What Jesus said to Martha who had once criticized Mary’s devotion as well, what he had said to death, which had come for Mary’s brother, he now says to Judas.
“Leave her alone!”
Then Jesus beamed at Mary—that it was not too much, that she would never be forgotten, that there is a time for breaking the jar. But Jesus’ words for his critic, for the man with the dollar signs in his eyes, were as disturbing as words get.
“You will not always have me.”
Please read John 12:1-11.
The usher is looking decidedly uncomfortable. The offering basket has hit a snag in the pew ahead of you. A boy is clutching a nickel in his chubby fist, which Mom is shaking over the basket. She peals back one finger at a time, whispering the sort of whisper that echoes around the sanctuary, “Let go!” Finally, the boy, desperate to know why God wants his money, releases the treasure. The nickel drops home, the usher relaxes . . . and God is five cents richer.

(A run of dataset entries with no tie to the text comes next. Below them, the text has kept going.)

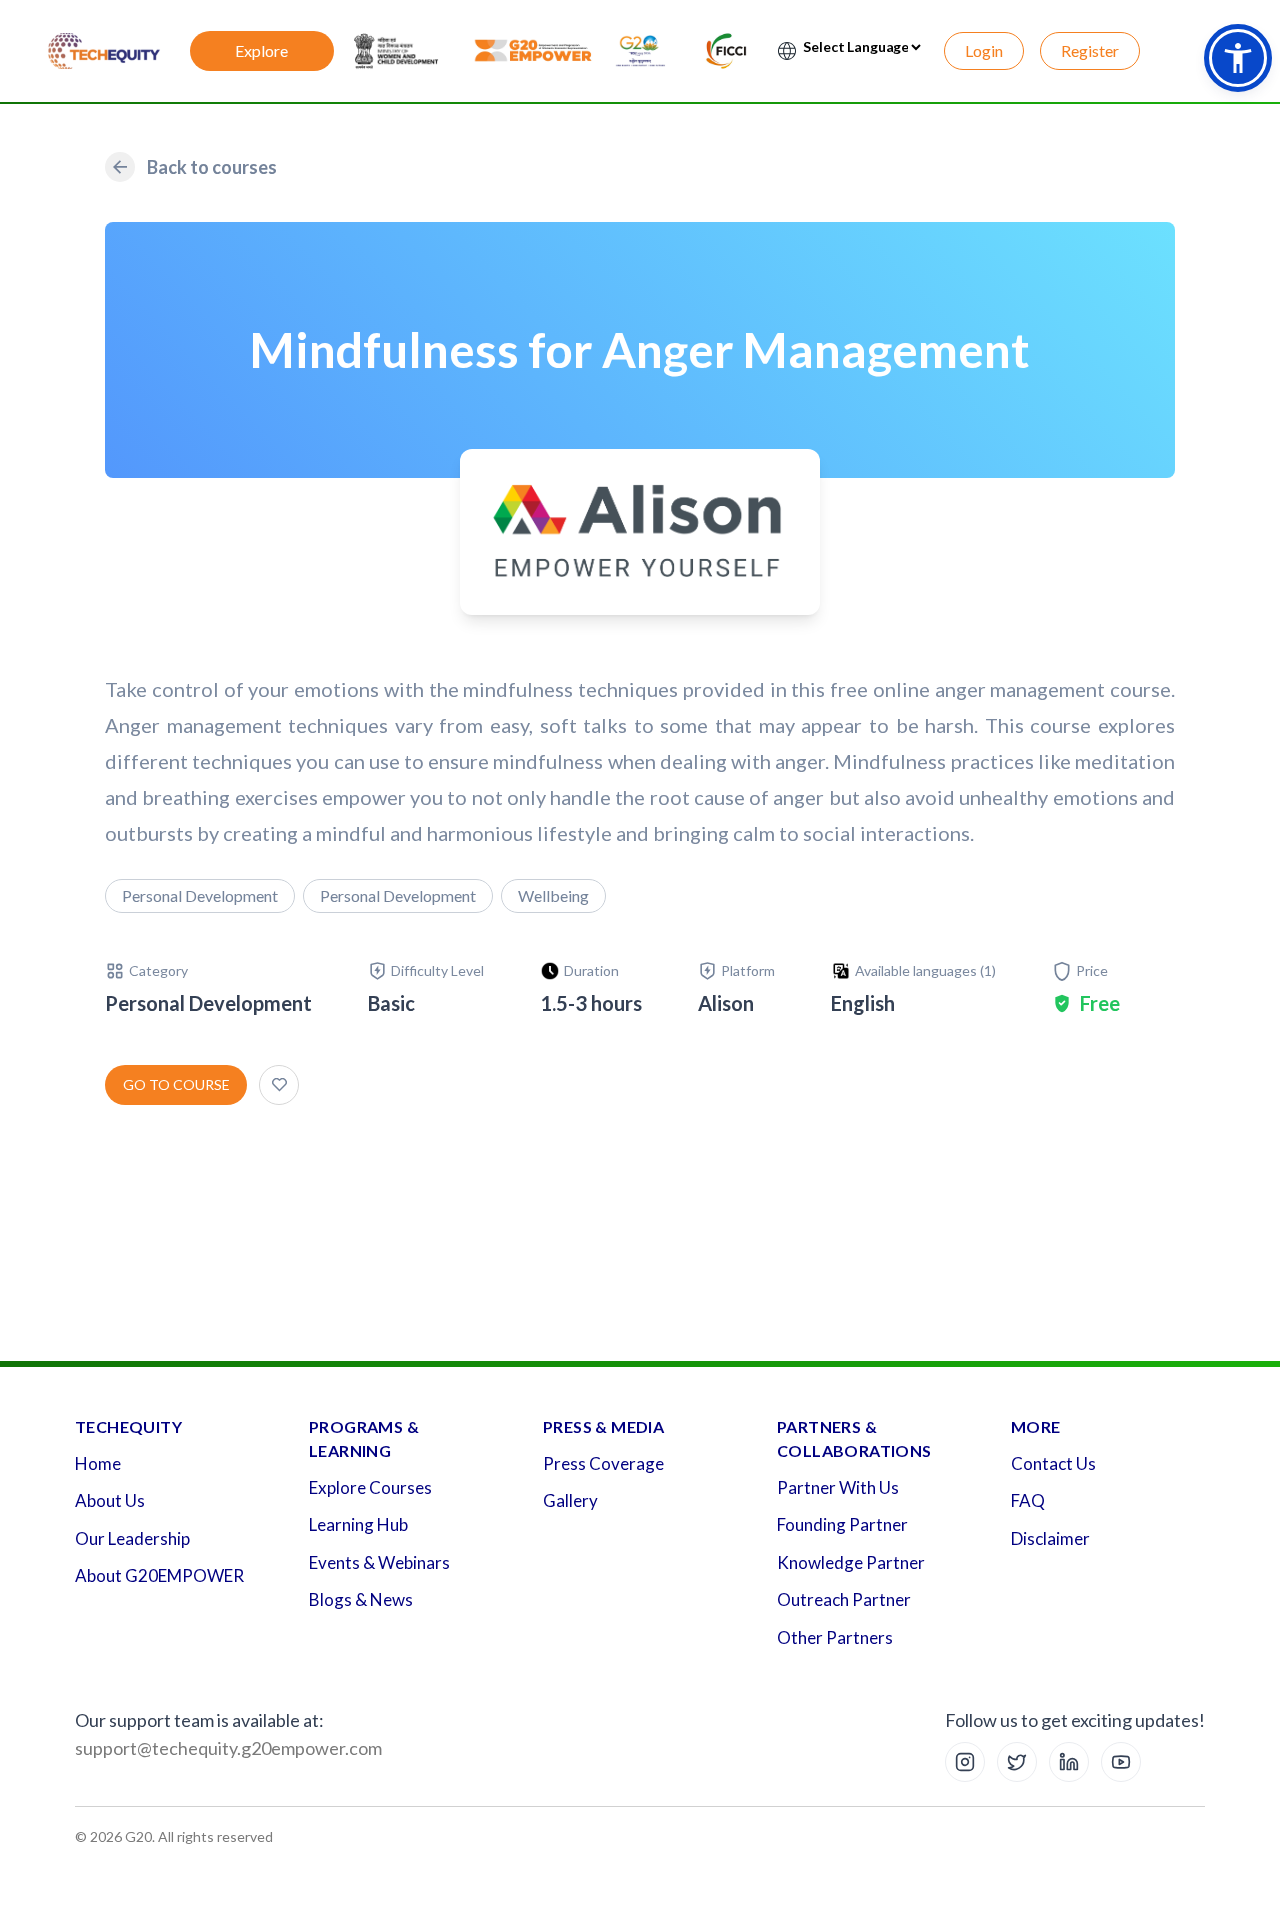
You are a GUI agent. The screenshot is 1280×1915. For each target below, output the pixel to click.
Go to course (176, 1084)
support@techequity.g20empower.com (228, 1748)
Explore (261, 50)
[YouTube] (1121, 1762)
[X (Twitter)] (1017, 1762)
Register (1090, 50)
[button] (1238, 58)
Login (984, 50)
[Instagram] (965, 1762)
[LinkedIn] (1069, 1762)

Just as there was a Judas among the first disciples of Jesus, there are those within the visible church who will do anything they can to get your nickel into the plate. Though I pray they are few, there are those who will lie to you, pressure you, and shame you for the sake of money. I make no apology for them. These things are shameful.
In none of these things do they represent Jesus. But how unreasonable it is to turn away from Jesus and his family of believers, of all things, because of Judas! More than unreasonable, it would be to your own terrible loss to do so.
Though I’ll be the church’s harshest critic when it is wrong, I’ve also seen the church in moments that have the same look and feel as the introductory story of Mary. She cared about money not at all. I’ve pressed five hundred dollars into a needy young couple’s hands on an errand from someone “who wished to remain anonymous.” The note read, “In Jesus’ name,” and I felt the beautiful joy of Jesus on both ends of the exchange. I grew up worshiping in an extravagantly beautiful church that some people may have said was too much. But that holy place rose up out of the soil of poor German immigrants who got by with less, a lot less, and called it a privilege to do such a thing for the glory of God. Jesus is worth it, so they “broke the jar,” and it is beautiful in my eyes . . . and in the Lord’s eyes.
In the introductory story, criticism about money comes from the very one who cares too much for the stuff himself, the one who stands outside of the heartbreaking devotion of Mary not understanding what he is looking at. While the church is open to criticism on this and any other issue and even a faithful church can now and then lose itself in merely institutional concerns, there are also very legitimate concerns about money that groups of people that mean to follow Jesus will inevitably share.
Any faithful church has a legitimate concern for spreading the message of Jesus. It is the church’s mission, the very reason it lives and breathes, to tell the world about Christ at any cost. One of the costs happens to be money. In fact, this cost demonstrates what a wonderful gift money is for a church. Just think, this stuff we call money allows me to translate my time and work—that is, myself—into ministry. It’s difficult to call lucre “filthy” when you’ve seen it translated into awesome outreach moments in which people, even on the far side of the world, are hearing about the great love of Jesus.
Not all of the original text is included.